One thing to point out is my sorted vcf has only few chromosomes I wanted to look at chr2,3,5,7 and 14. Is that an issue? I dont see how, but worth asking. Also is this a bug as I am running the BETA ?
Any help would be appreciated.
MY COMMAND:
gatk VariantEval -R Homo_sapiens_assembly38.fasta -eval fgeno_output_sorted.vcf -O fgeno_variant_eval.tbl -D dbsnp_146.hg38.vcf.gz -no-ev -EV CompOverlap -EV CountVariants -EV IndelSummary -EV MultiallelicSummary -EV TiTvVariantEvaluator
Why am I getting this error even though my file is sorted?
GATK/4.1.8.0
ERROR:
22:42:07.179 INFO ProgressMeter - chrX:124684150 39.6 147787000 3736018.7
22:42:17.192 INFO ProgressMeter - chrX:146492652 39.7 148520000 3738775.7
22:42:26.416 INFO VariantEval - Shutting down engine
[August 15, 2020 10:42:26 PM EDT] org.broadinstitute.hellbender.tools.walkers.varianteval.VariantEval done. Elapsed time: 39.91 minutes.
Runtime.totalMemory()=3758620672
java.lang.IllegalStateException: The elements of the input Iterators are not sorted according to the comparator htsjdk.variant.variantcontext.VariantContextComparator
at htsjdk.samtools.util.MergingIterator.next(MergingIterator.java:107)
at java.util.Iterator.forEachRemaining(Iterator.java:116)
at java.util.Spliterators$IteratorSpliterator.forEachRemaining(Spliterators.java:1801)
at java.util.stream.AbstractPipeline.copyInto(AbstractPipeline.java:481)
at java.util.stream.AbstractPipeline.wrapAndCopyInto(AbstractPipeline.java:471)
at java.util.stream.ForEachOps$ForEachOp.evaluateSequential(ForEachOps.java:151)
at java.util.stream.ForEachOps$ForEachOp$OfRef.evaluateSequential(ForEachOps.java:174)
at java.util.stream.AbstractPipeline.evaluate(AbstractPipeline.java:234)
at java.util.stream.ReferencePipeline.forEach(ReferencePipeline.java:418)
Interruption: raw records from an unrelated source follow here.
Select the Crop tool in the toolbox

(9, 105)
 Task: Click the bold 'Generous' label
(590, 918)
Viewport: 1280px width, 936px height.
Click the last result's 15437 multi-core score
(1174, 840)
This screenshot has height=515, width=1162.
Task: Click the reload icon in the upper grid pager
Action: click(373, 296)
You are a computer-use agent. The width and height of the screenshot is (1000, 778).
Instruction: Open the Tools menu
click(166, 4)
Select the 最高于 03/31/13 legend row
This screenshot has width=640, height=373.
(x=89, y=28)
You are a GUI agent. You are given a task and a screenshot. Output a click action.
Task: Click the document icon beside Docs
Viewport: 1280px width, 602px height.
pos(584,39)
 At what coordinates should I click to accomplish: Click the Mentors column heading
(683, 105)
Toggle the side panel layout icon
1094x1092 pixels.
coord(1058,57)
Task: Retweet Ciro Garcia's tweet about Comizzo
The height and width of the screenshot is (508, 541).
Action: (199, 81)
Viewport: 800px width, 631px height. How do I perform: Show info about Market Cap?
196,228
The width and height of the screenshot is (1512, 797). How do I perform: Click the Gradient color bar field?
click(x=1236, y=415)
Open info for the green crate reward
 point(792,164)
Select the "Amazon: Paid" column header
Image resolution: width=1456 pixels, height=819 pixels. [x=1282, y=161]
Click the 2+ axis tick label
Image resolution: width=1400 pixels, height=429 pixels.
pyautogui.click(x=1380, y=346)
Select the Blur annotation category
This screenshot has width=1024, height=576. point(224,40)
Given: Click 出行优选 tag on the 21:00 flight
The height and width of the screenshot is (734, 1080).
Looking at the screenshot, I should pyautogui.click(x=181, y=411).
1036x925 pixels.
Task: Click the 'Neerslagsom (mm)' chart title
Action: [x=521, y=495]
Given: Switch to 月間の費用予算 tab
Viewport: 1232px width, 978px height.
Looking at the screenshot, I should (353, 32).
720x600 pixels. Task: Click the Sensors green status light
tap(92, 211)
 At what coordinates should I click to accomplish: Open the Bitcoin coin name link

at org.broadinstitute.hellbender.engine.MultiVariantWalker.traverse(MultiVariantWalker.java:118)
at org.broadinstitute.hellbender.engine.GATKTool.doWork(GATKTool.java:1049)
at org.broadinstitute.hellbender.cmdline.CommandLineProgram.runTool(CommandLineProgram.java:140)
at org.broadinstitute.hellbender.cmdline.CommandLineProgram.instanceMainPostParseArgs(CommandLineProgram.java:192)
at org.broadinstitute.hellbender.cmdline.CommandLineProgram.instanceMain(CommandLineProgram.java:211)
at org.broadinstitute.hellbender.Main.runCommandLineProgram(Main.java:163)
at org.broadinstitute.hellbender.Main.mainEntry(Main.java:206)
at org.broadinstitute.hellbender.Main.main(Main.java:292)
Thank you for the great explanation!
I have one comment and one question.
The comments is that the link to the figure "The relationship between variant-level concordance and genotype concordance is illustrated in this figure." is not working.
And the a question about: "Another popular method is to evaluate concordance against results obtained from a genotyping chip run on the same samples. [...] This is something we do systematically for all samples in the Broad’s production pipelines." Are there any published workflows for this (by GATK)?